WORK ORDER. Without any omission, reproduce the records that follow.
**** MATERIAL PROVIDED
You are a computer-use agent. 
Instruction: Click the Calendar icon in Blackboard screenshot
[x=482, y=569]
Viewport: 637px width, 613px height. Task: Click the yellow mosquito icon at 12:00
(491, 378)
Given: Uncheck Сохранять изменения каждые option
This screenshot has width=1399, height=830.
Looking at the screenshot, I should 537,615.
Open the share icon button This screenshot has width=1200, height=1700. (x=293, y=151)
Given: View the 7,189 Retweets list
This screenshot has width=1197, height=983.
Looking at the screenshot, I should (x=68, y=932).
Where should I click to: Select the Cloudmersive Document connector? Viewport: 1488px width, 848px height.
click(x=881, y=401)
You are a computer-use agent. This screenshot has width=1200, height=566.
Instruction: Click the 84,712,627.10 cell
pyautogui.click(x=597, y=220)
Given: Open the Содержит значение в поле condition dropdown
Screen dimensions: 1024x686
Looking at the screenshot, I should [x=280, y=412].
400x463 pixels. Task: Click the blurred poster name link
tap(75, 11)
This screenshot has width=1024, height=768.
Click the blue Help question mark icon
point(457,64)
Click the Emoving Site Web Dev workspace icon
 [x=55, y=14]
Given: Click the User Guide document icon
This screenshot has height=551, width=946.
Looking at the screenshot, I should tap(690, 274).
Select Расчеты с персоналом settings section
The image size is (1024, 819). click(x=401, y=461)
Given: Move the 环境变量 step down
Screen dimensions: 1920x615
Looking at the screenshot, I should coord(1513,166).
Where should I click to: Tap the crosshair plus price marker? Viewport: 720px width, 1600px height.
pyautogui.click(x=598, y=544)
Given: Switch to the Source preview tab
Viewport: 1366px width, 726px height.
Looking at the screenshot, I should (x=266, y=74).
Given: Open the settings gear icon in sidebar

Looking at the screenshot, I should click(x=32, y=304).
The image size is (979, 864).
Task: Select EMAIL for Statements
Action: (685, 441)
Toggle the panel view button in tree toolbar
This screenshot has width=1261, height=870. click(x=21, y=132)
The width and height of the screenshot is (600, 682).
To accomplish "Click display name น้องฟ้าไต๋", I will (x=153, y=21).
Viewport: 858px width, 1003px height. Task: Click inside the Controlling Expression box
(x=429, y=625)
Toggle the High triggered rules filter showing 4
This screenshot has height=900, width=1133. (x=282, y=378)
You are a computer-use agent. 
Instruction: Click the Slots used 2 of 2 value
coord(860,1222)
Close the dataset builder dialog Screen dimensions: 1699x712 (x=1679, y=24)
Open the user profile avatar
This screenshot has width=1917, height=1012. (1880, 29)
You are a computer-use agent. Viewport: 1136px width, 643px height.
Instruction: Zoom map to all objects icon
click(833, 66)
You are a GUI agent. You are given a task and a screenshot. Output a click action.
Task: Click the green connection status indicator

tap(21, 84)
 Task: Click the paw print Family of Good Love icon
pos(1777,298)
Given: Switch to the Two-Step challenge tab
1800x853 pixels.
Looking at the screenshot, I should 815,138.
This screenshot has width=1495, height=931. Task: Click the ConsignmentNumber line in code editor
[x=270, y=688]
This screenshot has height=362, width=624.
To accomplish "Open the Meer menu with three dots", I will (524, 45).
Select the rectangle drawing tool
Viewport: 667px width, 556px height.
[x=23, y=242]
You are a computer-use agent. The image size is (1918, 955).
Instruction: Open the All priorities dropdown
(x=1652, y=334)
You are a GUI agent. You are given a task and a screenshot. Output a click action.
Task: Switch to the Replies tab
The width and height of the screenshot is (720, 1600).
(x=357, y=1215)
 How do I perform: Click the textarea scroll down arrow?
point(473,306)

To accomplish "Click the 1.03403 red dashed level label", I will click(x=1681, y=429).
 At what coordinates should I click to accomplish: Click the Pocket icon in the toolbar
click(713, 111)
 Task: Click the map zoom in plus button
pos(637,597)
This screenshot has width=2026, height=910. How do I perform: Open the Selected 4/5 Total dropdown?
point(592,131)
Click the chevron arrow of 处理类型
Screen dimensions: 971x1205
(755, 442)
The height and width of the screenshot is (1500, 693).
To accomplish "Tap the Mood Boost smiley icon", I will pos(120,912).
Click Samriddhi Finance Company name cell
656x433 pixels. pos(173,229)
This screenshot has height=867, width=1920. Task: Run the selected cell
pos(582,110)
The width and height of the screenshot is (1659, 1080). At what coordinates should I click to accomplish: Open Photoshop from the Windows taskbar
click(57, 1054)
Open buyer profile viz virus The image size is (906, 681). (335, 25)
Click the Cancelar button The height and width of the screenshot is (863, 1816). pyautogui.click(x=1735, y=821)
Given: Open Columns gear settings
********
YOUR RESPONSE.
You are a computer-use agent. 
Instruction: Click the Calendar icon in Blackboard screenshot
[x=482, y=569]
Viewport: 637px width, 613px height. Task: Click the yellow mosquito icon at 12:00
(491, 378)
Given: Uncheck Сохранять изменения каждые option
This screenshot has width=1399, height=830.
Looking at the screenshot, I should 537,615.
Open the share icon button This screenshot has width=1200, height=1700. (x=293, y=151)
Given: View the 7,189 Retweets list
This screenshot has width=1197, height=983.
Looking at the screenshot, I should (x=68, y=932).
Where should I click to: Select the Cloudmersive Document connector? Viewport: 1488px width, 848px height.
click(x=881, y=401)
You are a computer-use agent. This screenshot has width=1200, height=566.
Instruction: Click the 84,712,627.10 cell
pyautogui.click(x=597, y=220)
Given: Open the Содержит значение в поле condition dropdown
Screen dimensions: 1024x686
Looking at the screenshot, I should [x=280, y=412].
400x463 pixels. Task: Click the blurred poster name link
tap(75, 11)
This screenshot has width=1024, height=768.
Click the blue Help question mark icon
point(457,64)
Click the Emoving Site Web Dev workspace icon
 [x=55, y=14]
Given: Click the User Guide document icon
This screenshot has height=551, width=946.
Looking at the screenshot, I should tap(690, 274).
Select Расчеты с персоналом settings section
The image size is (1024, 819). click(x=401, y=461)
Given: Move the 环境变量 step down
Screen dimensions: 1920x615
Looking at the screenshot, I should coord(1513,166).
Where should I click to: Tap the crosshair plus price marker? Viewport: 720px width, 1600px height.
pyautogui.click(x=598, y=544)
Given: Switch to the Source preview tab
Viewport: 1366px width, 726px height.
Looking at the screenshot, I should (x=266, y=74).
Given: Open the settings gear icon in sidebar

Looking at the screenshot, I should click(x=32, y=304).
The image size is (979, 864).
Task: Select EMAIL for Statements
Action: (685, 441)
Toggle the panel view button in tree toolbar
This screenshot has width=1261, height=870. click(x=21, y=132)
The width and height of the screenshot is (600, 682).
To accomplish "Click display name น้องฟ้าไต๋", I will (x=153, y=21).
Viewport: 858px width, 1003px height. Task: Click inside the Controlling Expression box
(x=429, y=625)
Toggle the High triggered rules filter showing 4
This screenshot has height=900, width=1133. (x=282, y=378)
You are a computer-use agent. 
Instruction: Click the Slots used 2 of 2 value
coord(860,1222)
Close the dataset builder dialog Screen dimensions: 1699x712 (x=1679, y=24)
Open the user profile avatar
This screenshot has width=1917, height=1012. (1880, 29)
You are a computer-use agent. Viewport: 1136px width, 643px height.
Instruction: Zoom map to all objects icon
click(833, 66)
You are a GUI agent. You are given a task and a screenshot. Output a click action.
Task: Click the green connection status indicator

tap(21, 84)
 Task: Click the paw print Family of Good Love icon
pos(1777,298)
Given: Switch to the Two-Step challenge tab
1800x853 pixels.
Looking at the screenshot, I should 815,138.
This screenshot has width=1495, height=931. Task: Click the ConsignmentNumber line in code editor
[x=270, y=688]
This screenshot has height=362, width=624.
To accomplish "Open the Meer menu with three dots", I will (524, 45).
Select the rectangle drawing tool
Viewport: 667px width, 556px height.
[x=23, y=242]
You are a computer-use agent. The image size is (1918, 955).
Instruction: Open the All priorities dropdown
(x=1652, y=334)
You are a GUI agent. You are given a task and a screenshot. Output a click action.
Task: Switch to the Replies tab
The width and height of the screenshot is (720, 1600).
(x=357, y=1215)
 How do I perform: Click the textarea scroll down arrow?
point(473,306)

To accomplish "Click the 1.03403 red dashed level label", I will click(x=1681, y=429).
 At what coordinates should I click to accomplish: Click the Pocket icon in the toolbar
click(713, 111)
 Task: Click the map zoom in plus button
pos(637,597)
This screenshot has width=2026, height=910. How do I perform: Open the Selected 4/5 Total dropdown?
point(592,131)
Click the chevron arrow of 处理类型
Screen dimensions: 971x1205
(755, 442)
The height and width of the screenshot is (1500, 693).
To accomplish "Tap the Mood Boost smiley icon", I will pos(120,912).
Click Samriddhi Finance Company name cell
656x433 pixels. pos(173,229)
This screenshot has height=867, width=1920. Task: Run the selected cell
pos(582,110)
The width and height of the screenshot is (1659, 1080). At what coordinates should I click to accomplish: Open Photoshop from the Windows taskbar
click(57, 1054)
Open buyer profile viz virus The image size is (906, 681). (335, 25)
Click the Cancelar button The height and width of the screenshot is (863, 1816). pyautogui.click(x=1735, y=821)
Given: Open Columns gear settings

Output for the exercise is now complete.